Extract the data word for word, from the line with "The width and height of the screenshot is (1009, 599)." through the end of the data, both ends included. Leave the pictures out of your answer.

=== Dataset ===
————

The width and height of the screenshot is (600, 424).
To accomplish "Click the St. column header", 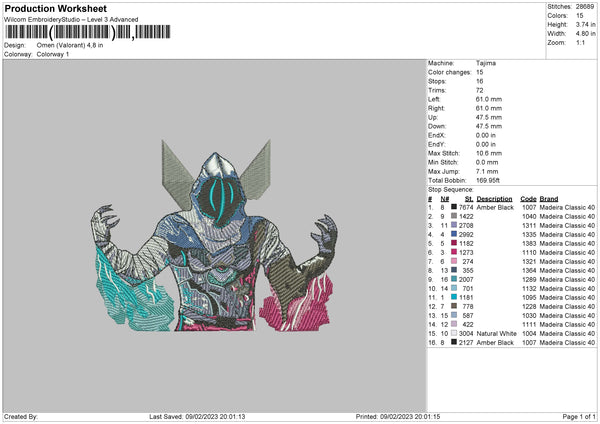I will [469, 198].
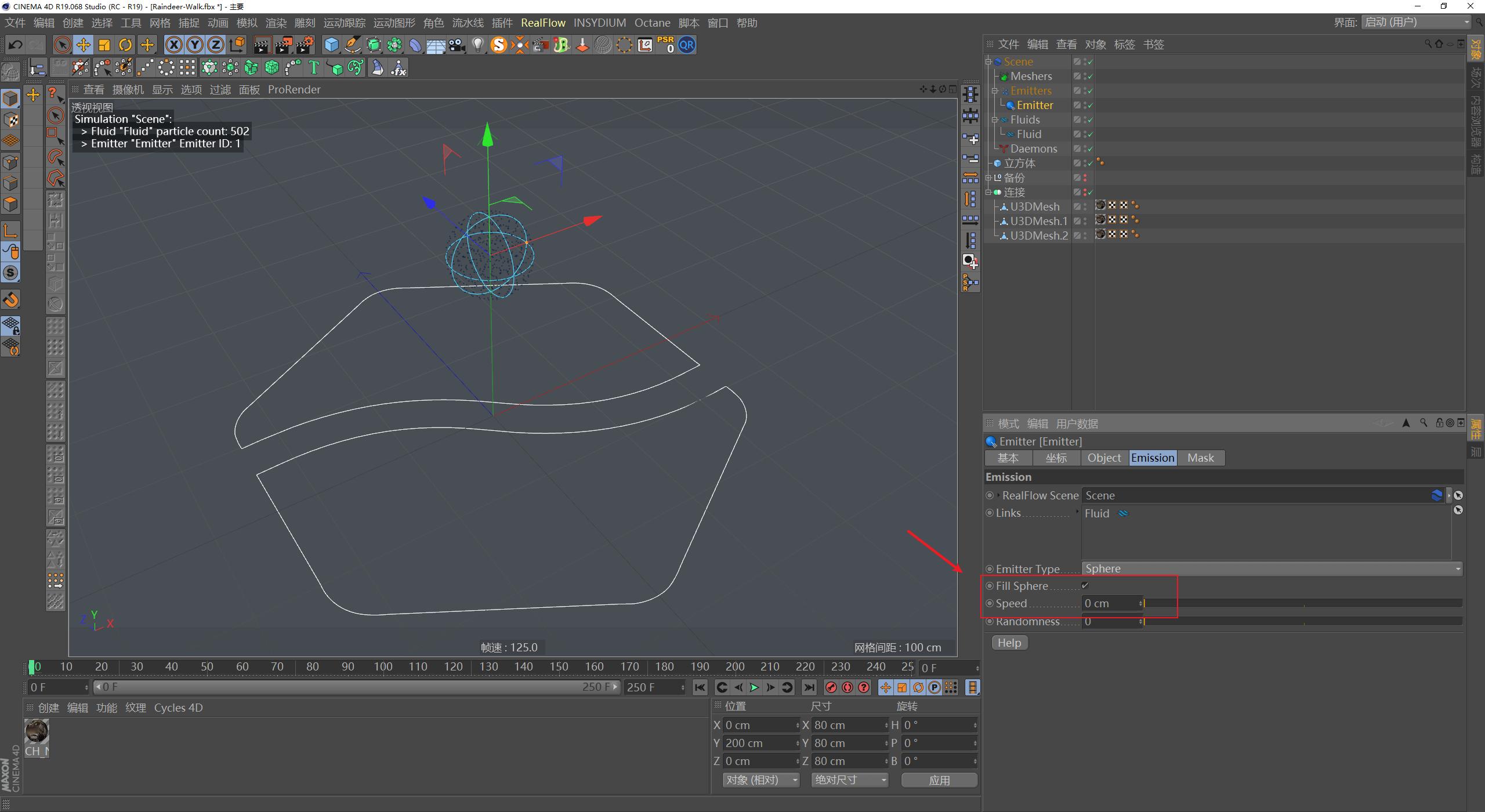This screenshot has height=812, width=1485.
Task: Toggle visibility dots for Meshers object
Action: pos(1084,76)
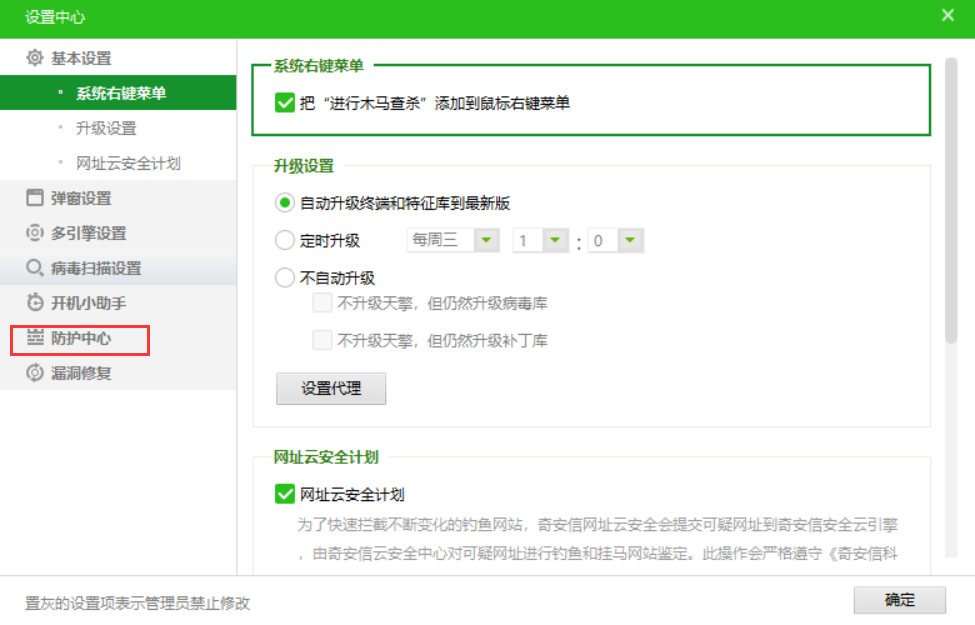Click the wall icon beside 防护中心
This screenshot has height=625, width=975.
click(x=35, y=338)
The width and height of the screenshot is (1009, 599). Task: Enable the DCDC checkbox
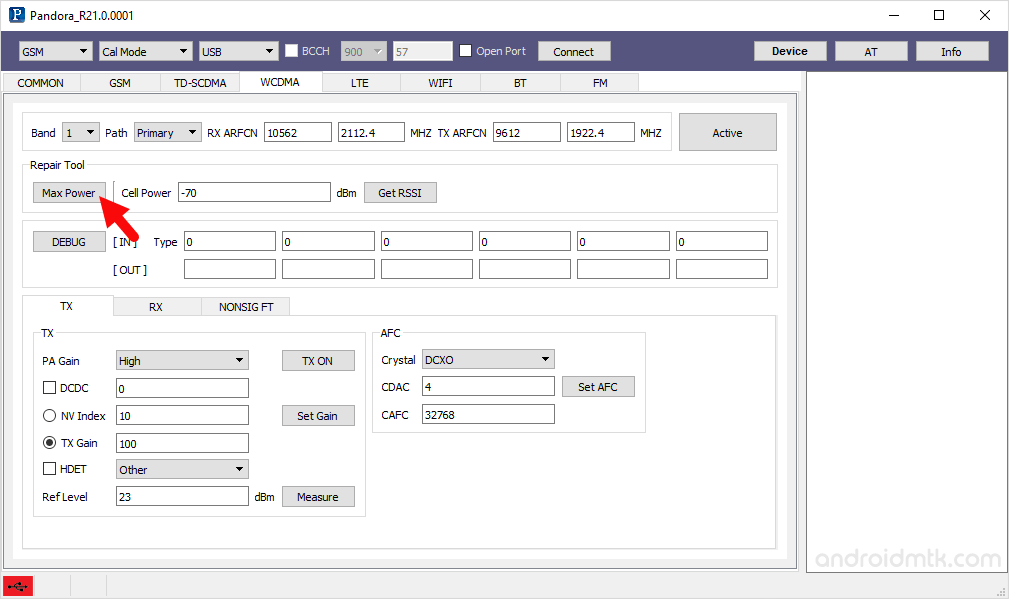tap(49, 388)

————

=== Exercise result ===
The width and height of the screenshot is (1009, 599). Task: Enable the DCDC checkbox
tap(49, 388)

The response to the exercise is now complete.